Entries for locating text and elements
----------

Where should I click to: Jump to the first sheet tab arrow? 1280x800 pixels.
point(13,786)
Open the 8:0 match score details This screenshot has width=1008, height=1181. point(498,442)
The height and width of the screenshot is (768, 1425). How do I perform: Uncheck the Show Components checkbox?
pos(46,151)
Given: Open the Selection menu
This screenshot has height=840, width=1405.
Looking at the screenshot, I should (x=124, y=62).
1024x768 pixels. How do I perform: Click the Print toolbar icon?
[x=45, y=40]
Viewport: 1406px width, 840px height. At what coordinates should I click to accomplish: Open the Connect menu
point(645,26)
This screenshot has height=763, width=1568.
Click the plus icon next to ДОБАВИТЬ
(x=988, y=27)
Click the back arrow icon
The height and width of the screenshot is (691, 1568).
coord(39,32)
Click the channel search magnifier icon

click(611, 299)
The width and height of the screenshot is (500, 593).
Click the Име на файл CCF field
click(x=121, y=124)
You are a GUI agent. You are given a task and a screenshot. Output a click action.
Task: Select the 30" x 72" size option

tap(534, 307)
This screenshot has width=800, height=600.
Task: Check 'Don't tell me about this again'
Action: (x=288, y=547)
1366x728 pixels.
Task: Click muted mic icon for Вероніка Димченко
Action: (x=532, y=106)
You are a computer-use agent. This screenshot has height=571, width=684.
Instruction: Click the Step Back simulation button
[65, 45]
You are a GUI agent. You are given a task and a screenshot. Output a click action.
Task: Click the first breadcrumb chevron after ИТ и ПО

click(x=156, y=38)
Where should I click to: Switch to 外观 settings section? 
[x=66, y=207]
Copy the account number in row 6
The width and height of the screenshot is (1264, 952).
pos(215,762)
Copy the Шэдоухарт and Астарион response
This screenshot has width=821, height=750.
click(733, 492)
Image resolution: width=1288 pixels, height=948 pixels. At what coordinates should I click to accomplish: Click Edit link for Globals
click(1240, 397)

----------

* _Goal_: Return all of the entries above, line for line and unchanged.

* _Full output_:
Where should I click to: Jump to the first sheet tab arrow? 1280x800 pixels.
point(13,786)
Open the 8:0 match score details This screenshot has width=1008, height=1181. point(498,442)
The height and width of the screenshot is (768, 1425). How do I perform: Uncheck the Show Components checkbox?
pos(46,151)
Given: Open the Selection menu
This screenshot has height=840, width=1405.
Looking at the screenshot, I should (x=124, y=62).
1024x768 pixels. How do I perform: Click the Print toolbar icon?
[x=45, y=40]
Viewport: 1406px width, 840px height. At what coordinates should I click to accomplish: Open the Connect menu
point(645,26)
This screenshot has height=763, width=1568.
Click the plus icon next to ДОБАВИТЬ
(x=988, y=27)
Click the back arrow icon
The height and width of the screenshot is (691, 1568).
coord(39,32)
Click the channel search magnifier icon

click(611, 299)
The width and height of the screenshot is (500, 593).
Click the Име на файл CCF field
click(x=121, y=124)
You are a GUI agent. You are given a task and a screenshot. Output a click action.
Task: Select the 30" x 72" size option

tap(534, 307)
This screenshot has width=800, height=600.
Task: Check 'Don't tell me about this again'
Action: (x=288, y=547)
1366x728 pixels.
Task: Click muted mic icon for Вероніка Димченко
Action: (x=532, y=106)
You are a computer-use agent. This screenshot has height=571, width=684.
Instruction: Click the Step Back simulation button
[65, 45]
You are a GUI agent. You are given a task and a screenshot. Output a click action.
Task: Click the first breadcrumb chevron after ИТ и ПО

click(x=156, y=38)
Where should I click to: Switch to 外观 settings section? 
[x=66, y=207]
Copy the account number in row 6
The width and height of the screenshot is (1264, 952).
pos(215,762)
Copy the Шэдоухарт and Астарион response
This screenshot has width=821, height=750.
click(733, 492)
Image resolution: width=1288 pixels, height=948 pixels. At what coordinates should I click to accomplish: Click Edit link for Globals
click(1240, 397)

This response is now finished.